Les années fastes du début de la décennie ne sont plus qu'un lointain souvenir pour l'industrie québécoise de la fabrication de meubles.

Des fabricants ont dû laisser aller la moitié de leurs employés depuis le début de la décennie. Les investissements ont fondu de 50 %.

«Je pense que la croissance de l'industrie du meuble, telle qu'on l'entendait à la fin des années 1980-1990, c'est un rêve !» dit Fernand Fontaine, président du Groupe Dutailier.

Mais les fabricants croient toujours qu'il y a un avenir pour l'industrie au Québec.

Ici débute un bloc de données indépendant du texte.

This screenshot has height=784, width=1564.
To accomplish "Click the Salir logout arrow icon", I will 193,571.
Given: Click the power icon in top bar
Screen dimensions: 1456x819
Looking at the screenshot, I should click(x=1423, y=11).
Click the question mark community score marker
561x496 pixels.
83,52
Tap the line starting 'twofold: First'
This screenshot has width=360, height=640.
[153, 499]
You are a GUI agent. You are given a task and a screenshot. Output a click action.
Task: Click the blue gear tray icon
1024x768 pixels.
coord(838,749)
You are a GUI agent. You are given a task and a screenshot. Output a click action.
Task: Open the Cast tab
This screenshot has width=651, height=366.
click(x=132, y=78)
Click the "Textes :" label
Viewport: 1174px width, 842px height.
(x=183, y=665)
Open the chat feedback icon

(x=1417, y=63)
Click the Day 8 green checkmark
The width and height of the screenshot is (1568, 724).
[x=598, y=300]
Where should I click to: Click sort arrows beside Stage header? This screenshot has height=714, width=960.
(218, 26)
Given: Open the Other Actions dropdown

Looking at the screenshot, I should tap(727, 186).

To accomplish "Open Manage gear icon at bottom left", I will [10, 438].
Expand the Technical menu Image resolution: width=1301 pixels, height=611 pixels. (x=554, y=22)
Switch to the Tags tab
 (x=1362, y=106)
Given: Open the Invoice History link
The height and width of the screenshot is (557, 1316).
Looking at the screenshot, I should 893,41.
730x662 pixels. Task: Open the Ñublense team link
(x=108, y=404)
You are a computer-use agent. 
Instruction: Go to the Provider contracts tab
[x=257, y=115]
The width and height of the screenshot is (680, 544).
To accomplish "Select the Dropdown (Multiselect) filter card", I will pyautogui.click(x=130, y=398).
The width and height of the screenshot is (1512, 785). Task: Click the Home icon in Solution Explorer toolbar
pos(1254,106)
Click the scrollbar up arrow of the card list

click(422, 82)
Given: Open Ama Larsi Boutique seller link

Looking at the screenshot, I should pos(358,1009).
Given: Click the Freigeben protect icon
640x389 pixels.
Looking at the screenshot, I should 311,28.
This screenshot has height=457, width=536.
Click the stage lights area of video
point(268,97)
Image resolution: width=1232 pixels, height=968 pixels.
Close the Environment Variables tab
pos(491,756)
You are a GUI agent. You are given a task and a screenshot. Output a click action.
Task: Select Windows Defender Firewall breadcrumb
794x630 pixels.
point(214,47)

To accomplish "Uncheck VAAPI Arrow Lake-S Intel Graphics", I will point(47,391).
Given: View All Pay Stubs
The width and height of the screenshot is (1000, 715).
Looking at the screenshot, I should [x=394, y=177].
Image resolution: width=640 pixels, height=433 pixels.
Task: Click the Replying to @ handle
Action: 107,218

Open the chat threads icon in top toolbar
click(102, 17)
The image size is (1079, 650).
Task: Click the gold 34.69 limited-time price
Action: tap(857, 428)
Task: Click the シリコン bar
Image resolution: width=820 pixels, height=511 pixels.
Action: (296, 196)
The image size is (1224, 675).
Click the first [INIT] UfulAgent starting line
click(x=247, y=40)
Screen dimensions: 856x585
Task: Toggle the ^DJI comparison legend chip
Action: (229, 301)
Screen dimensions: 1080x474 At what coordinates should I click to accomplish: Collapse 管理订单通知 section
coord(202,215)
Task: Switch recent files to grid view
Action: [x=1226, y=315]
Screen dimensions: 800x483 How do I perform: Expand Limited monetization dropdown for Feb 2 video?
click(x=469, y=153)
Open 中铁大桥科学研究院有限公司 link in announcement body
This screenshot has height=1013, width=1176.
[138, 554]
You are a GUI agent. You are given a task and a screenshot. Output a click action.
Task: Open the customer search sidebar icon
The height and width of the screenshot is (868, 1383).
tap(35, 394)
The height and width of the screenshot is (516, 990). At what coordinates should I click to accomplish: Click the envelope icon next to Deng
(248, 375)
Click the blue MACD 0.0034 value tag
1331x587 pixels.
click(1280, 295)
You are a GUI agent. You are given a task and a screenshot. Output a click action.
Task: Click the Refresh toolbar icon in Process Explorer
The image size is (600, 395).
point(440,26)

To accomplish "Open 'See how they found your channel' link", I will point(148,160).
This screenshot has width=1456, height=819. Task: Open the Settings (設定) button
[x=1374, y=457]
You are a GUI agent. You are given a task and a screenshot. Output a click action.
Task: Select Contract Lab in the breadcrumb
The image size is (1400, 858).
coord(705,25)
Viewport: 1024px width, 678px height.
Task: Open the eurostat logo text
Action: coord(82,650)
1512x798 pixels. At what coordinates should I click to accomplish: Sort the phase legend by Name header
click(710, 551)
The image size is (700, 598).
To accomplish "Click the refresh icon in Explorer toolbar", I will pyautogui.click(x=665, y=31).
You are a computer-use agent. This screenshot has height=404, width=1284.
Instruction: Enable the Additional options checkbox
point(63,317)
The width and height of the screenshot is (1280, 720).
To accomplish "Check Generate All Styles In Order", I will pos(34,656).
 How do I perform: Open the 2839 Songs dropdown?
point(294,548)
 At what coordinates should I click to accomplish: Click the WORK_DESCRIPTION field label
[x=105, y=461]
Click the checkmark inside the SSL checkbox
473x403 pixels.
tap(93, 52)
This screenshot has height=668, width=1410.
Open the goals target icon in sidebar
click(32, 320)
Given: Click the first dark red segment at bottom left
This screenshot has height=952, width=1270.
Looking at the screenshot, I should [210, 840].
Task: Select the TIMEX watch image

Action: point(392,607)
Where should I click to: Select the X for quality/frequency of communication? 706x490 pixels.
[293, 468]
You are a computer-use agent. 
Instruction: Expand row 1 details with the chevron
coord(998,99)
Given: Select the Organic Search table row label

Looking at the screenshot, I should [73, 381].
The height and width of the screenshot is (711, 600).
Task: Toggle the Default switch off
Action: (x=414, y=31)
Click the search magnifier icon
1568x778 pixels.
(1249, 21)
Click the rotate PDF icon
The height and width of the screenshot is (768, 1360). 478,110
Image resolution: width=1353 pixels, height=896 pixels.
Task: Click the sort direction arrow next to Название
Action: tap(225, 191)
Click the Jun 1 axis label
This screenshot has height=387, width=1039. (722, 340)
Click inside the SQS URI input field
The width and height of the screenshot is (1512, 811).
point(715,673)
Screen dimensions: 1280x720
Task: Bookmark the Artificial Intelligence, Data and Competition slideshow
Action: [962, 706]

«Je ne crois pas à une croissance débridée, dit M. Fontaine. Je crois plutôt à une croissance modérée, si croissance il y a, et à une stabilisation de l'industrie.»

«C'est mieux que disparaître, car l'industrie est très atomisée», ajoute-t-il. Partout au Québec se trouvent des centaines de petits et grands fabricants, et quelque 25 000 emplois à la production. «S'il fallait que ce tissu-là disparaisse, voyez-vous tout le lot de chômeurs ?» note M. Fontaine.

Guy Deveault, président du conseil des Meubles Canadel, de Louiseville, croit qu'il est toujours possible de fabriquer au Québec, «mais pas selon le modèle d'affaires d'il y a cinq ou 10 ans».

Pour s'adapter au contexte changeant, Canadel a pris le virage technologique. Elle investit sur un nouveau programme 3D pour présenter ses produits aux clients qui se font aider de designers d'intérieur. C'est une manière de trouver une niche.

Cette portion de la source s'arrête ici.